The NCCoE project should consider agent economic identity in scope. The alternative — agents transacting with unverified identities — compounds every security risk already identified in this paper.


Recommendations for the NCCoE Project

  1. Prioritize MCP identity integration. MCP is becoming the dominant agent-tool protocol, and it has no identity layer. The LiteLLM attack exploited this gap directly. An OAuth 2.1 + SPIFFE integration demo for MCP would have immediate practical value.

  2. Post-quantum from day one. Agent identities may persist for years. NIST's own ML-DSA (FIPS 204) should be in agent identity specs now, not retrofitted later. We've demonstrated hybrid Ed25519 + ML-DSA-65 with sub-millisecond overhead. It's practical today.

  3. Demonstrate self-hosted implementations. Defense, fintech, and healthcare organizations in air-gapped environments need agent identity that works without internet. We've proven this is achievable in a sub-5MB binary with zero dependencies.

  4. Address multi-agent delegation chains. Single-agent identity is solved (it's workload identity). The hard problem is verifiable delegation across chains of agents, especially cross-organization. We've built and tested scope-narrowing delegation with cryptographic chain-of-custody.

  5. Include output validation in the trust model. Identity answers "who is this agent?" Authorization answers "what can it do?" Neither answers "is what it's doing correct?" A complete trust framework needs a validation layer. We've stress-tested ours: 10,000 validations, zero crashes.

  6. Address agent economic identity. As agents transact autonomously, the NCCoE should consider how identity and payment credentials compose. One key pair for both is architecturally cleaner than bolting payments onto a separate identity system.

_What you will do_
[A] Which NIST standard does the recommendations text say should be included in agent identity specs now?
[B] Repeat the part of the recommendations text that opens with the words containing "3. Demonstrate self-hosted" and closes with "with cryptographic chain-of-custody.".
[C] List the opening sentence of each numbered recommendation in the recommendations text.
The data have no connection to the recommendations text.

_Supplied data_
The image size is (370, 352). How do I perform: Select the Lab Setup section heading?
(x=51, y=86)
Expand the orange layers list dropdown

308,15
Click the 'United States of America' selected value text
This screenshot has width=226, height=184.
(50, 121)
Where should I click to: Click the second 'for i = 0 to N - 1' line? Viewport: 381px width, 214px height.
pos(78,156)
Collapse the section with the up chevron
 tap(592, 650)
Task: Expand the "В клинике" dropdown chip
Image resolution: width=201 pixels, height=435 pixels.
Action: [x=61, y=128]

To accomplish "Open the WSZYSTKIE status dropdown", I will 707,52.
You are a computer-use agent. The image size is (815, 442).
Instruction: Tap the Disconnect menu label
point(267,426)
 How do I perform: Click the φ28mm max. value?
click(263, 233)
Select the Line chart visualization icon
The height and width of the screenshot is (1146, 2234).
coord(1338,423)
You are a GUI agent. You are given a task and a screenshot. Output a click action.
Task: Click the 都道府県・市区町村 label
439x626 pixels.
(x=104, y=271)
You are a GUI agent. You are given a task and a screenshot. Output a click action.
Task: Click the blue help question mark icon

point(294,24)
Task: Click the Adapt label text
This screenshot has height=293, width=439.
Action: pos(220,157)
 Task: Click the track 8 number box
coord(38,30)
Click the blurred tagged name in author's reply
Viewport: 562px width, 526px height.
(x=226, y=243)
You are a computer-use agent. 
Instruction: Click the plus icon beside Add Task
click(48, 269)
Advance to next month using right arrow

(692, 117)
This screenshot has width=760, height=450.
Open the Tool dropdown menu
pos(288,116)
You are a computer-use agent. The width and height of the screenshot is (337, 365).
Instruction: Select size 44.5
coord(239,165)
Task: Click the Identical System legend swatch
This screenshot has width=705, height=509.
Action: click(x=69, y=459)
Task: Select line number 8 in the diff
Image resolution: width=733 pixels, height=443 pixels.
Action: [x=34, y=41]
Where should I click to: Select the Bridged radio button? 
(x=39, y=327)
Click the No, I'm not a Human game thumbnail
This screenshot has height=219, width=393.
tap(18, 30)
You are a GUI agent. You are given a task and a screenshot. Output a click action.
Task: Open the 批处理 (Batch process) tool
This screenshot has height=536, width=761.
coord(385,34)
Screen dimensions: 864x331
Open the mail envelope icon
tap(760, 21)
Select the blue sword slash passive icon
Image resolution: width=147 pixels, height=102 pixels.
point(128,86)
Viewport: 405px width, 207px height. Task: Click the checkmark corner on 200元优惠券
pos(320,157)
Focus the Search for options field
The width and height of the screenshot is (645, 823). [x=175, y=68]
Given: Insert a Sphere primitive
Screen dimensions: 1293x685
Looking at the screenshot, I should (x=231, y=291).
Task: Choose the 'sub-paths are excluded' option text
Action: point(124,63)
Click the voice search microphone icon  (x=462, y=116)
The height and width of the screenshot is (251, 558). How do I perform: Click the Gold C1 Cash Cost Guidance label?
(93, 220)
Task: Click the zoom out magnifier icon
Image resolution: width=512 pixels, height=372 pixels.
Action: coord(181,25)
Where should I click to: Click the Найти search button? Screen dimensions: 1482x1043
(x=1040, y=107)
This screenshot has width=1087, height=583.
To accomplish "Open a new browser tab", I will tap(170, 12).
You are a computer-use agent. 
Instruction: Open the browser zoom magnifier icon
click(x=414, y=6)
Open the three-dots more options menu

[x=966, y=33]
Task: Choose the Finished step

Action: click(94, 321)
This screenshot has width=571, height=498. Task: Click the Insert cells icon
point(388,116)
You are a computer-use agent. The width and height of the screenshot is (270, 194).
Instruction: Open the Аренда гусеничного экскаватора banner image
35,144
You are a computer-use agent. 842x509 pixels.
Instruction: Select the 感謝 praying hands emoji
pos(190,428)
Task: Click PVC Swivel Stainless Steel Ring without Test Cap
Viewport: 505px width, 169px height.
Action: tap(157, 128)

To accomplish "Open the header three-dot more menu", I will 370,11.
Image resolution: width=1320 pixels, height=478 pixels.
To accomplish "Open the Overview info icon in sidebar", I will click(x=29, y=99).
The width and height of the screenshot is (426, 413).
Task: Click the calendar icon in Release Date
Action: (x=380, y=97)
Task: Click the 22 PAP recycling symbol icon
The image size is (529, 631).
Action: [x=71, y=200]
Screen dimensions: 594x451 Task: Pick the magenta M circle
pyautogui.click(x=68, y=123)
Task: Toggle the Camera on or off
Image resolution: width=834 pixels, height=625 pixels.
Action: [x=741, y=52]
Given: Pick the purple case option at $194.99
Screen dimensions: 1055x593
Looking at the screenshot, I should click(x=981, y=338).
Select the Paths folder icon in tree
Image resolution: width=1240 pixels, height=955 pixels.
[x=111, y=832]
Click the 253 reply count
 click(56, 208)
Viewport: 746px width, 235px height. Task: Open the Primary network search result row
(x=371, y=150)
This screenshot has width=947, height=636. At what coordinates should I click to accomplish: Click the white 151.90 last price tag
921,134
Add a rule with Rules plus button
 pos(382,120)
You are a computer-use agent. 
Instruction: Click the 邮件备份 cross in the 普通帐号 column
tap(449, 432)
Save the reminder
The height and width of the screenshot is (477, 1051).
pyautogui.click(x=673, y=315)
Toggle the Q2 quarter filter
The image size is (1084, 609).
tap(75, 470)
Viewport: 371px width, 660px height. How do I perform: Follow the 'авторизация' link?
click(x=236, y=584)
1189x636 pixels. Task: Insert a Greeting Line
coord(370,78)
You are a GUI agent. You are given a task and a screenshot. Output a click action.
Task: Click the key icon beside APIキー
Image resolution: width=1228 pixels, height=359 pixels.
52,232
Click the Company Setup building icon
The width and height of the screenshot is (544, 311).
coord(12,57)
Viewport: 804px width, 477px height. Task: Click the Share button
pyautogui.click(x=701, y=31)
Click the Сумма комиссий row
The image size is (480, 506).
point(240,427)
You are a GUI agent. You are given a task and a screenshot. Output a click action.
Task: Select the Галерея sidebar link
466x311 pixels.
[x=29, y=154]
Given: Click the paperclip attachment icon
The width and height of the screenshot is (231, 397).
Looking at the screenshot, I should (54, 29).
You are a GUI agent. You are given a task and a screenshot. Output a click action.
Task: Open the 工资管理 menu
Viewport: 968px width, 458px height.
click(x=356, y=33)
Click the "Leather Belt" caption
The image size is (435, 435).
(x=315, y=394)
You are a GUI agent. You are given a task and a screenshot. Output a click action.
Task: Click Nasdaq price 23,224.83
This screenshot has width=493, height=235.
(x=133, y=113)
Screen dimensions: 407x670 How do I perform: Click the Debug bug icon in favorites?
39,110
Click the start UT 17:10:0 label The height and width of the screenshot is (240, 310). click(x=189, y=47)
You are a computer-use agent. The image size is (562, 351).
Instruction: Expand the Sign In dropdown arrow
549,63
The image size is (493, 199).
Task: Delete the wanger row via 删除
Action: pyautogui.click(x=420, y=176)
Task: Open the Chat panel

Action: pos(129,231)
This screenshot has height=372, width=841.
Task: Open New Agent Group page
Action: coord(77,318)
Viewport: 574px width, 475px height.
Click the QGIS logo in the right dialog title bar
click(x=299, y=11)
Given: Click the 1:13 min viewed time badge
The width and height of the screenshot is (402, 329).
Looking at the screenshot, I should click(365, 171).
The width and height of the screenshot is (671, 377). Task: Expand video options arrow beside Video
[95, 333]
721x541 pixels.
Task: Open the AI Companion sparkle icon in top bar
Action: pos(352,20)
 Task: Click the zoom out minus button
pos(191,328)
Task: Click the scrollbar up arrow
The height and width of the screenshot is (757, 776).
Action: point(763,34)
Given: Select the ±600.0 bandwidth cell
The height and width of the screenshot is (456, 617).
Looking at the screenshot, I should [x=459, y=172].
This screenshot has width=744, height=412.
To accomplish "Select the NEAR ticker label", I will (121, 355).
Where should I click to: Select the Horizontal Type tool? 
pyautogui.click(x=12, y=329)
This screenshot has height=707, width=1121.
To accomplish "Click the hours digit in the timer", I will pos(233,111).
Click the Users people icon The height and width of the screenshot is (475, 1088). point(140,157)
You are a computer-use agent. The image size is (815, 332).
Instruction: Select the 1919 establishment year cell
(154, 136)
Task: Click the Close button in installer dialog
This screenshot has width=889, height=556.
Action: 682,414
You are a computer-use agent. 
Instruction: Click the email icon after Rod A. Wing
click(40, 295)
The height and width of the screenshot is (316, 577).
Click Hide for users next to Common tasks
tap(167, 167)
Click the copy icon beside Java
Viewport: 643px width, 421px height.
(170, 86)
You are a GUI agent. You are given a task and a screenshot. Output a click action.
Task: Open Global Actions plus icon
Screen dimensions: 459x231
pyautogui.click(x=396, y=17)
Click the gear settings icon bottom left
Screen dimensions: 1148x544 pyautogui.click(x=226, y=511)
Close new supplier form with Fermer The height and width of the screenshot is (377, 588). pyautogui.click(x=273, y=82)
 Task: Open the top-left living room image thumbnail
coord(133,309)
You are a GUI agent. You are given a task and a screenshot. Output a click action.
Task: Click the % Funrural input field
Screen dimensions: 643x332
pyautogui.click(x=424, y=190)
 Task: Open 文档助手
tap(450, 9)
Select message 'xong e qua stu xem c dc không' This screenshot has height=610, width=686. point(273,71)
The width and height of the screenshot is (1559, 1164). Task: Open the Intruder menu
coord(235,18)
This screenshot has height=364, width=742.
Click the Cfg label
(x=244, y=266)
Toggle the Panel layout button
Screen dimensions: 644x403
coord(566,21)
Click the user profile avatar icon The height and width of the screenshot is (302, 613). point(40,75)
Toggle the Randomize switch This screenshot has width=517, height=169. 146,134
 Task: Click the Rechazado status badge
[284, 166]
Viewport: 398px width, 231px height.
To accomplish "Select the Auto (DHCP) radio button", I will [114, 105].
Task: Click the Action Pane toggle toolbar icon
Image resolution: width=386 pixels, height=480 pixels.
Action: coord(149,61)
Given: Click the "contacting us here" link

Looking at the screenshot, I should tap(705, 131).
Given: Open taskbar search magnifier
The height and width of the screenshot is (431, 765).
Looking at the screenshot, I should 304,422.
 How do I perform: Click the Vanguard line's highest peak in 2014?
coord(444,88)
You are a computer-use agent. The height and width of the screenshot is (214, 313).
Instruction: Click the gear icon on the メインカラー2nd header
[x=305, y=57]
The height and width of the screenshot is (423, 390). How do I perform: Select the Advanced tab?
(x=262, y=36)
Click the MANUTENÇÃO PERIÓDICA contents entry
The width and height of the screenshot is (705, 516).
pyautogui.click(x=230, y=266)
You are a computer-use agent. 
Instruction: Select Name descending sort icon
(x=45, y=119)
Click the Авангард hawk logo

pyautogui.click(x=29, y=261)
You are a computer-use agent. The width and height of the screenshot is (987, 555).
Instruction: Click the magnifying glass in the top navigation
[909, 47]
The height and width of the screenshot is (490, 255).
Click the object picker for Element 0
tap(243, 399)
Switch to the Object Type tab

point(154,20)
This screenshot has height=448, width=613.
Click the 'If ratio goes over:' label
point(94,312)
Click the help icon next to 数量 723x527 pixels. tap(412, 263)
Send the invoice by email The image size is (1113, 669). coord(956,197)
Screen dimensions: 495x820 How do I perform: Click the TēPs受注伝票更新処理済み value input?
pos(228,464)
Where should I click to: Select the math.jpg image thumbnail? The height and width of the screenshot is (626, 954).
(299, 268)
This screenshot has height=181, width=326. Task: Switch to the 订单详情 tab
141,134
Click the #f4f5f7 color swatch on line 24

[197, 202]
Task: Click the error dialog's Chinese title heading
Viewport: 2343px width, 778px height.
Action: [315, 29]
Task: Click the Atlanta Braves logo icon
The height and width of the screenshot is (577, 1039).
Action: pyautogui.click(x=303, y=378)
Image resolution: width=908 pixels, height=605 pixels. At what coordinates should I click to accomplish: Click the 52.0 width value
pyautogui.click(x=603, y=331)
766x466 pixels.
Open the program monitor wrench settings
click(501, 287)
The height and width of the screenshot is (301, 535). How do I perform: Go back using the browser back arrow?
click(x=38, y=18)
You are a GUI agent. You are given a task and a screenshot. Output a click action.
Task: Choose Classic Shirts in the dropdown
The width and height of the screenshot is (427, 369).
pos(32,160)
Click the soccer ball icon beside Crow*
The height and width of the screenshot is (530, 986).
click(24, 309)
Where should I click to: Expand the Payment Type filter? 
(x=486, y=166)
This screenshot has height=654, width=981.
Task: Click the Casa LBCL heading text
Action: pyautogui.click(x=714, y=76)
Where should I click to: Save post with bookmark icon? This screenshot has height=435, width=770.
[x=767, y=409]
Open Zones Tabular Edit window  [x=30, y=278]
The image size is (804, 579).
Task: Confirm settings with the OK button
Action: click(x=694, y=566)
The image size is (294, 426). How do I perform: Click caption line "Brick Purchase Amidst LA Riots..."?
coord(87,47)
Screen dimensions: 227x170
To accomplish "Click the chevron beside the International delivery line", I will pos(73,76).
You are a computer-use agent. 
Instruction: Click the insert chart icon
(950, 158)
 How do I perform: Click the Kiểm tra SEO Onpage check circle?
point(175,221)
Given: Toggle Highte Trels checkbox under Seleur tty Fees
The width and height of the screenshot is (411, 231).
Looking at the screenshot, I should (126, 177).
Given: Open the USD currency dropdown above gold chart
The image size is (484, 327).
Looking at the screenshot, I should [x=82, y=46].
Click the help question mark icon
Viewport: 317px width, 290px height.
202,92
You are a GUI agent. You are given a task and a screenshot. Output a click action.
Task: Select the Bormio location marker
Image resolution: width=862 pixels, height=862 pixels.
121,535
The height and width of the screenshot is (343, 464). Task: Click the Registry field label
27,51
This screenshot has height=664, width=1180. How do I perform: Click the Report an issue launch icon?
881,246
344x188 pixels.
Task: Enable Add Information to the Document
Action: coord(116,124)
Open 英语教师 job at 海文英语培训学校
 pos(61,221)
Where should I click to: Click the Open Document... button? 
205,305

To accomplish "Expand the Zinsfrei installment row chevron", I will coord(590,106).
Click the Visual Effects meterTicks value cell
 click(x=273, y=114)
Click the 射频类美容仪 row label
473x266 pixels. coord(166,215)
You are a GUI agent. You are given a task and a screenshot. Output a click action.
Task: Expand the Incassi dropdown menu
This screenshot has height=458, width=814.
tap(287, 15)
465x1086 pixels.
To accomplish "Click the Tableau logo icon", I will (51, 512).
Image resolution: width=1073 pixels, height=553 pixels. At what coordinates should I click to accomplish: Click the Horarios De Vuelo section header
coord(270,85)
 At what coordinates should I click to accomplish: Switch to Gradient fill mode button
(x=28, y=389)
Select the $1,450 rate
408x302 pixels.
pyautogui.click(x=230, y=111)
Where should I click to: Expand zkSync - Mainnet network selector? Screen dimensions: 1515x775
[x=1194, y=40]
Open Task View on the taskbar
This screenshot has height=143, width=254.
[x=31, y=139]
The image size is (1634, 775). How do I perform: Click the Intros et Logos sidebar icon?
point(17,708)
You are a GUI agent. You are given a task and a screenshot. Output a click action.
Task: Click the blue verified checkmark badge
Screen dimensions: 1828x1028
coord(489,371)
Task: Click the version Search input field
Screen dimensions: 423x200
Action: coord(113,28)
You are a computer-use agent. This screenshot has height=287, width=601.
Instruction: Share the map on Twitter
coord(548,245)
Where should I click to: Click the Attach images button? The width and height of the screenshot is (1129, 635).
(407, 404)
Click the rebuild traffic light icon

_Outputs by task_
[A] ML-DSA (FIPS 204).

[B]
3. Demonstrate self-hosted implementations. Defense, fintech, and healthcare organizations in air-gapped environments need agent identity that works without internet. We've proven this is achievable in a sub-5MB binary with zero dependencies.

  4. Address multi-agent delegation chains. Single-agent identity is solved (it's workload identity). The hard problem is verifiable delegation across chains of agents, especially cross-organization. We've built and tested scope-narrowing delegation with cryptographic chain-of-custody.

[C]
1. Prioritize MCP identity integration.
2. Post-quantum from day one.
3. Demonstrate self-hosted implementations.
4. Address multi-agent delegation chains.
5. Include output validation in the trust model.
6. Address agent economic identity.